== The task ==
This exercise calls for an exact transcription. Set down every record below.

== Data listing ==

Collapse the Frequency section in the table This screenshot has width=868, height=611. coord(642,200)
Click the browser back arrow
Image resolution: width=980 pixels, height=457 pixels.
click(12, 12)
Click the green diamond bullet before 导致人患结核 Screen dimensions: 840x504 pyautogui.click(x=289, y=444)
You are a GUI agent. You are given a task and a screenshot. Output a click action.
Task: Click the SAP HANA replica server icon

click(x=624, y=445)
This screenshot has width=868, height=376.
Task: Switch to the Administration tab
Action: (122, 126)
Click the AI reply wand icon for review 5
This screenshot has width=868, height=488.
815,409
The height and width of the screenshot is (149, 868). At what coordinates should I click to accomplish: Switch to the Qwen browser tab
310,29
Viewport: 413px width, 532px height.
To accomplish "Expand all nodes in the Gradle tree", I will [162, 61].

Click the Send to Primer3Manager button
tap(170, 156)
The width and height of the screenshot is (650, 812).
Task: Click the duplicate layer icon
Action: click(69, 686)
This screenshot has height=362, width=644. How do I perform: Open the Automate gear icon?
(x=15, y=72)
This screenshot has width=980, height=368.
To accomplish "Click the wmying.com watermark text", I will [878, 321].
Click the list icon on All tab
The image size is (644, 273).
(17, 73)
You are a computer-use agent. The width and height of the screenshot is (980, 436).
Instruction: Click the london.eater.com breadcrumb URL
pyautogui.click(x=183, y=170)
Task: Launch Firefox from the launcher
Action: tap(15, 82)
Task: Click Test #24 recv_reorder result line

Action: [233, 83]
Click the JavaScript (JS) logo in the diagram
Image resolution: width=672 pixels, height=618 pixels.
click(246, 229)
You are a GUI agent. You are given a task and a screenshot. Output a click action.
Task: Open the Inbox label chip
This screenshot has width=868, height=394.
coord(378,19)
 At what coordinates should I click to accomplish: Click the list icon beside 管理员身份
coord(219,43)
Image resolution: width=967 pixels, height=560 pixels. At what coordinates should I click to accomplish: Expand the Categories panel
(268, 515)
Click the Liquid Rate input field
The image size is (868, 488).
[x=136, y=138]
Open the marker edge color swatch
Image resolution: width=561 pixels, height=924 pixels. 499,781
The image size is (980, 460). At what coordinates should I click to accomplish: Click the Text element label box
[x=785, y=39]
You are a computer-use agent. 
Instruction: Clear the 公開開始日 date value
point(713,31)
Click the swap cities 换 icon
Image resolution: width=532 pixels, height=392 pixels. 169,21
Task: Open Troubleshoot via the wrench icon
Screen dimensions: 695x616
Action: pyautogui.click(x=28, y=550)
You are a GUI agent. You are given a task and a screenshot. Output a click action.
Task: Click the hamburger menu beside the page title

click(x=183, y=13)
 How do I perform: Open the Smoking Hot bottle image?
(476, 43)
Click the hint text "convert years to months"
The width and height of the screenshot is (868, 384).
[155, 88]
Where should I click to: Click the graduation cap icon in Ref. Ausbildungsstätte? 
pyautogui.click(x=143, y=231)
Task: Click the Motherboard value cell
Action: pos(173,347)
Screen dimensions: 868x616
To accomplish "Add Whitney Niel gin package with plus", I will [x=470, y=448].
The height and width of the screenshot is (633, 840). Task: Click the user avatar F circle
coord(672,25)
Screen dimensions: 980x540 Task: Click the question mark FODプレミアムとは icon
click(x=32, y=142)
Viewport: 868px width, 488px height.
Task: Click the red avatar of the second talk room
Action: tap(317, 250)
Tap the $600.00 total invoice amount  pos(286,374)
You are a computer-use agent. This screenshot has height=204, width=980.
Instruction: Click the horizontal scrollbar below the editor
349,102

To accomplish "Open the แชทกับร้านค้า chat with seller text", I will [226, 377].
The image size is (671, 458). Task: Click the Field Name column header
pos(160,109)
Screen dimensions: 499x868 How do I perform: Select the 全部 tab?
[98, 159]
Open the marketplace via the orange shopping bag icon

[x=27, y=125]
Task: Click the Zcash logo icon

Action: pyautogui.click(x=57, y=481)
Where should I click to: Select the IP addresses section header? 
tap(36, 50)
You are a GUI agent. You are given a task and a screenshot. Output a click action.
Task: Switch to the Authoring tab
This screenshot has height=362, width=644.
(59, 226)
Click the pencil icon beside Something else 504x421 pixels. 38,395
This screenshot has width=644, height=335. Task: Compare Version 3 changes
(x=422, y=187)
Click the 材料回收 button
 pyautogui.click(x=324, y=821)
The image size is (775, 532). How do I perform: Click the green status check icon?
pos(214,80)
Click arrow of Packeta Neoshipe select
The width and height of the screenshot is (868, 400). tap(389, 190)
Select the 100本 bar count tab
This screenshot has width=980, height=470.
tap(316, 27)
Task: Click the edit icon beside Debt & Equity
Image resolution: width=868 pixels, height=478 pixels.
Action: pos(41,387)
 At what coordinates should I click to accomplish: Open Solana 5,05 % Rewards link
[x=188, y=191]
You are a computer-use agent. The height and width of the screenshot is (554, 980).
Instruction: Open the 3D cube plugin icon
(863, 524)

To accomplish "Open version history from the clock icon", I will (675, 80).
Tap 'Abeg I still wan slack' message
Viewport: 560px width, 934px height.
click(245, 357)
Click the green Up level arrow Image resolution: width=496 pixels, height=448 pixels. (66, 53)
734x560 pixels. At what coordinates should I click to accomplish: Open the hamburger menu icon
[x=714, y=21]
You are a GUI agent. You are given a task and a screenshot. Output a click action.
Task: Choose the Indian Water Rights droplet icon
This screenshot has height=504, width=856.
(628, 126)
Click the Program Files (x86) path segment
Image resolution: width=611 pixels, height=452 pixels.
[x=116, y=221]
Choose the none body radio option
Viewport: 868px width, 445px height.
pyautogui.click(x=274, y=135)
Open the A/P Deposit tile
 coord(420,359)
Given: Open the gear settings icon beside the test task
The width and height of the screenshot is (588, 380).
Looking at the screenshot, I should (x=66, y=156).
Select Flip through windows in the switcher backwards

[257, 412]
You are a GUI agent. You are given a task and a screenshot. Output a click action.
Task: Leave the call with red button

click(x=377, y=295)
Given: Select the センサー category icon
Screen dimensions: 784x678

== Your solution ==
Collapse the Frequency section in the table This screenshot has width=868, height=611. coord(642,200)
Click the browser back arrow
Image resolution: width=980 pixels, height=457 pixels.
click(12, 12)
Click the green diamond bullet before 导致人患结核 Screen dimensions: 840x504 pyautogui.click(x=289, y=444)
You are a GUI agent. You are given a task and a screenshot. Output a click action.
Task: Click the SAP HANA replica server icon

click(x=624, y=445)
This screenshot has width=868, height=376.
Task: Switch to the Administration tab
Action: (122, 126)
Click the AI reply wand icon for review 5
This screenshot has width=868, height=488.
815,409
The height and width of the screenshot is (149, 868). At what coordinates should I click to accomplish: Switch to the Qwen browser tab
310,29
Viewport: 413px width, 532px height.
To accomplish "Expand all nodes in the Gradle tree", I will [162, 61].

Click the Send to Primer3Manager button
tap(170, 156)
The width and height of the screenshot is (650, 812).
Task: Click the duplicate layer icon
Action: click(69, 686)
This screenshot has height=362, width=644. How do I perform: Open the Automate gear icon?
(x=15, y=72)
This screenshot has width=980, height=368.
To accomplish "Click the wmying.com watermark text", I will [878, 321].
Click the list icon on All tab
The image size is (644, 273).
(17, 73)
You are a computer-use agent. The width and height of the screenshot is (980, 436).
Instruction: Click the london.eater.com breadcrumb URL
pyautogui.click(x=183, y=170)
Task: Launch Firefox from the launcher
Action: tap(15, 82)
Task: Click Test #24 recv_reorder result line

Action: [233, 83]
Click the JavaScript (JS) logo in the diagram
Image resolution: width=672 pixels, height=618 pixels.
click(246, 229)
You are a GUI agent. You are given a task and a screenshot. Output a click action.
Task: Open the Inbox label chip
This screenshot has width=868, height=394.
coord(378,19)
 At what coordinates should I click to accomplish: Click the list icon beside 管理员身份
coord(219,43)
Image resolution: width=967 pixels, height=560 pixels. At what coordinates should I click to accomplish: Expand the Categories panel
(268, 515)
Click the Liquid Rate input field
The image size is (868, 488).
[x=136, y=138]
Open the marker edge color swatch
Image resolution: width=561 pixels, height=924 pixels. 499,781
The image size is (980, 460). At what coordinates should I click to accomplish: Click the Text element label box
[x=785, y=39]
You are a computer-use agent. 
Instruction: Clear the 公開開始日 date value
point(713,31)
Click the swap cities 换 icon
Image resolution: width=532 pixels, height=392 pixels. 169,21
Task: Open Troubleshoot via the wrench icon
Screen dimensions: 695x616
Action: pyautogui.click(x=28, y=550)
You are a GUI agent. You are given a task and a screenshot. Output a click action.
Task: Click the hamburger menu beside the page title

click(x=183, y=13)
 How do I perform: Open the Smoking Hot bottle image?
(476, 43)
Click the hint text "convert years to months"
The width and height of the screenshot is (868, 384).
[155, 88]
Where should I click to: Click the graduation cap icon in Ref. Ausbildungsstätte? 
pyautogui.click(x=143, y=231)
Task: Click the Motherboard value cell
Action: pos(173,347)
Screen dimensions: 868x616
To accomplish "Add Whitney Niel gin package with plus", I will [x=470, y=448].
The height and width of the screenshot is (633, 840). Task: Click the user avatar F circle
coord(672,25)
Screen dimensions: 980x540 Task: Click the question mark FODプレミアムとは icon
click(x=32, y=142)
Viewport: 868px width, 488px height.
Task: Click the red avatar of the second talk room
Action: tap(317, 250)
Tap the $600.00 total invoice amount  pos(286,374)
You are a computer-use agent. This screenshot has height=204, width=980.
Instruction: Click the horizontal scrollbar below the editor
349,102

To accomplish "Open the แชทกับร้านค้า chat with seller text", I will [226, 377].
The image size is (671, 458). Task: Click the Field Name column header
pos(160,109)
Screen dimensions: 499x868 How do I perform: Select the 全部 tab?
[98, 159]
Open the marketplace via the orange shopping bag icon

[x=27, y=125]
Task: Click the Zcash logo icon

Action: pyautogui.click(x=57, y=481)
Where should I click to: Select the IP addresses section header? 
tap(36, 50)
You are a GUI agent. You are given a task and a screenshot. Output a click action.
Task: Switch to the Authoring tab
This screenshot has height=362, width=644.
(59, 226)
Click the pencil icon beside Something else 504x421 pixels. 38,395
This screenshot has width=644, height=335. Task: Compare Version 3 changes
(x=422, y=187)
Click the 材料回收 button
 pyautogui.click(x=324, y=821)
The image size is (775, 532). How do I perform: Click the green status check icon?
pos(214,80)
Click arrow of Packeta Neoshipe select
The width and height of the screenshot is (868, 400). tap(389, 190)
Select the 100本 bar count tab
This screenshot has width=980, height=470.
tap(316, 27)
Task: Click the edit icon beside Debt & Equity
Image resolution: width=868 pixels, height=478 pixels.
Action: pos(41,387)
 At what coordinates should I click to accomplish: Open Solana 5,05 % Rewards link
[x=188, y=191]
You are a computer-use agent. The height and width of the screenshot is (554, 980).
Instruction: Open the 3D cube plugin icon
(863, 524)

To accomplish "Open version history from the clock icon", I will (675, 80).
Tap 'Abeg I still wan slack' message
Viewport: 560px width, 934px height.
click(245, 357)
Click the green Up level arrow Image resolution: width=496 pixels, height=448 pixels. (66, 53)
734x560 pixels. At what coordinates should I click to accomplish: Open the hamburger menu icon
[x=714, y=21]
You are a GUI agent. You are given a task and a screenshot. Output a click action.
Task: Choose the Indian Water Rights droplet icon
This screenshot has height=504, width=856.
(628, 126)
Click the Program Files (x86) path segment
Image resolution: width=611 pixels, height=452 pixels.
[x=116, y=221]
Choose the none body radio option
Viewport: 868px width, 445px height.
pyautogui.click(x=274, y=135)
Open the A/P Deposit tile
 coord(420,359)
Given: Open the gear settings icon beside the test task
The width and height of the screenshot is (588, 380).
Looking at the screenshot, I should (x=66, y=156).
Select Flip through windows in the switcher backwards

[257, 412]
You are a GUI agent. You are given a task and a screenshot. Output a click action.
Task: Leave the call with red button

click(x=377, y=295)
Given: Select the センサー category icon
Screen dimensions: 784x678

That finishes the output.